Spironolakton, spiroteron asetat, oral kontraseptifler (östrojende içeren doğum kontrol hapları
özellikle PCOS’lu hastalarda sıkça tercih edilir, varsa adet düzensizliğide bu şekilde kontrol
altına alınmış olur)) ve glukokortikoidler (konjeniat adrenal hiperplazili hastalarda
Deksametazon isimli ilaç kullanılır) tanıya göre kullanılan ilaçlardır.

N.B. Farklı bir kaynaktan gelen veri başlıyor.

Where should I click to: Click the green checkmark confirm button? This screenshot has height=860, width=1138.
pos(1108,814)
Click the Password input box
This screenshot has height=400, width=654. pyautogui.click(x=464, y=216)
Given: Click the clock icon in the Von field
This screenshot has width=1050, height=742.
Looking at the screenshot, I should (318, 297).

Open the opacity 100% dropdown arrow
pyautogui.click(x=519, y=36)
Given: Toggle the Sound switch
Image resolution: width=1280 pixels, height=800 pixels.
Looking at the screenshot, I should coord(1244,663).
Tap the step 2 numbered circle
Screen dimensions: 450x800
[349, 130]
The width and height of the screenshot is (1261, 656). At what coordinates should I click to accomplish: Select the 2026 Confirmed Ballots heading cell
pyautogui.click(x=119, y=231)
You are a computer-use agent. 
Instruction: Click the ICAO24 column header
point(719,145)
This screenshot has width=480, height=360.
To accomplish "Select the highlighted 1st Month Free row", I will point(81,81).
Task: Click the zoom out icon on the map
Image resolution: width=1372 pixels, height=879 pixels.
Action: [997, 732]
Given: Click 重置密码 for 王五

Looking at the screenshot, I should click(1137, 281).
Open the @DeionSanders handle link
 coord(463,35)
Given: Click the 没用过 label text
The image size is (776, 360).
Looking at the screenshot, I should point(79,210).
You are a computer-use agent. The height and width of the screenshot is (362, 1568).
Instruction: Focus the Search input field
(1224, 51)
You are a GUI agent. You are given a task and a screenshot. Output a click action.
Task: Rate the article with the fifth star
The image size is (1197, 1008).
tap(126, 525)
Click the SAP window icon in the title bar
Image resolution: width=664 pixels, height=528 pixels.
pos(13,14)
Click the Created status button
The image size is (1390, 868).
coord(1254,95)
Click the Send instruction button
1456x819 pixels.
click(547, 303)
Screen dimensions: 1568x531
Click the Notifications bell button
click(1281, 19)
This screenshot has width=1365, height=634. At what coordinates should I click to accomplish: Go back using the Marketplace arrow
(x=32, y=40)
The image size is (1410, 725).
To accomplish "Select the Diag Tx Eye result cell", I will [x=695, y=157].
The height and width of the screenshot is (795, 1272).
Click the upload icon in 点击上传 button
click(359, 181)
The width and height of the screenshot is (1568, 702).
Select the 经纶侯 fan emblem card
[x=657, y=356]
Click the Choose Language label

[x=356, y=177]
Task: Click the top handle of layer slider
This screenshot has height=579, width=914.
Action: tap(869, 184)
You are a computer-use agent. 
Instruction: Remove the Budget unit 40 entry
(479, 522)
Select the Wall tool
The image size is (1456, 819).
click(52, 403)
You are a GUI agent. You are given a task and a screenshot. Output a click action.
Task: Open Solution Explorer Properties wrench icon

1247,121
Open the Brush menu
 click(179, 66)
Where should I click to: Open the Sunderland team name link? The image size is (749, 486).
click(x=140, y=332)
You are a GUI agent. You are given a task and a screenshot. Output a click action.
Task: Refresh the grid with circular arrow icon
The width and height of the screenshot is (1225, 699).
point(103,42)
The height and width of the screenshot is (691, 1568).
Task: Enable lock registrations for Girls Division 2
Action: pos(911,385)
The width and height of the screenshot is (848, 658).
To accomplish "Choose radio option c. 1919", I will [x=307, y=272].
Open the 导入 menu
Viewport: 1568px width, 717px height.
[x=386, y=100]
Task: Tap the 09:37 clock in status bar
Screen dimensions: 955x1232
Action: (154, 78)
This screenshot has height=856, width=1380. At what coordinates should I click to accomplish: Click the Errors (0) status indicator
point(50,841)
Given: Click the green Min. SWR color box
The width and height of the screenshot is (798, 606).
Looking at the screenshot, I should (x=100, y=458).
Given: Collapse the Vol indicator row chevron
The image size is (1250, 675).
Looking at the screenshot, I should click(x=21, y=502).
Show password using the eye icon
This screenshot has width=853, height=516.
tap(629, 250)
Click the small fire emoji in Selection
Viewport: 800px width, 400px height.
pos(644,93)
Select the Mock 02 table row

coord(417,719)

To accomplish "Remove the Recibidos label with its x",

Bu ilaçlar önemli yan
etkileri olabileceğinden mutlaka uzman endokrinolog gözetiminde kullanılmalıdırlar. Hormon
tedavisi etkisinin ortaya çıkması için 6 ila 12 aylık tedavi gerekmektedir. Varolan kılların
ortadan kaldırılması için epilasyon gibi depilatuvar yöntemler ile mekanik uzaklaştırma
yapılmalıdır. İlaç tedavisi ile terminal kıllar daha ince ve renksiz hale gelebilir. Bunların
ortadan kaldırılması için mekanik olarak yok edilmeleri (epilasyon ve depilasyon)
gerekebilmektedir. Hafif tüylenmesi olan kişilerde ilaç tedavisi çok iyi sonuç verir. Ancak iyi
bir tedavi sonucu için birkaç yıllık tedavi sürecinin gerekebileceği de unutulmamalıdır.
Varolan tüylerin ve androjen hormon fazlalığına bağlı olmayan aşırı tüylerin mekanik olarak
ortadan kaldırılmasında en uygun yöntemin seçilmesi ve uygulanması endokrinoloji ve
dermatoloji uzmanlarının birlikte çalışmasıyla mümkündür. Hastanın altta yatan neden
araştırılmaksızın başvuracağı mekanik uzaklaştırma yöntemlerinin etkisiz kalacağı, yeni
tüylerin çıkmaya devam edeceği unutulmamalıdır.